Dataset entries:
=-=-=
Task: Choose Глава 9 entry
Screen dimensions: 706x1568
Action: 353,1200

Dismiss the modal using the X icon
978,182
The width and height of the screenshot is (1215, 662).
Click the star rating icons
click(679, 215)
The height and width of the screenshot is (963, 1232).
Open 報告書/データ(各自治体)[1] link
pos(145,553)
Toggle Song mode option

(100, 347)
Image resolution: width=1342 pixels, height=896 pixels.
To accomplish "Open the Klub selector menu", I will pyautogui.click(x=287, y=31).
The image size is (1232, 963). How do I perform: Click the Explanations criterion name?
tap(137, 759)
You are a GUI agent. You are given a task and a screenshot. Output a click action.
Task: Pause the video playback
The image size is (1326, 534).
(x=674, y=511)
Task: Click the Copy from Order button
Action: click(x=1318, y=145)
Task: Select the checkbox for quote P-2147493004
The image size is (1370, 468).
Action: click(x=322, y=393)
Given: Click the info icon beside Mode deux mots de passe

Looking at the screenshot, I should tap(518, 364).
=-=-=
:: WHAT IS BEING ASKED ::
Nothing but the lines from the one with "The image size is (1370, 468)." through the last line of the data should appear; print them exactly.

:: YOUR SOLUTION ::
The image size is (1370, 468).
Action: click(x=322, y=393)
Given: Click the info icon beside Mode deux mots de passe

Looking at the screenshot, I should tap(518, 364).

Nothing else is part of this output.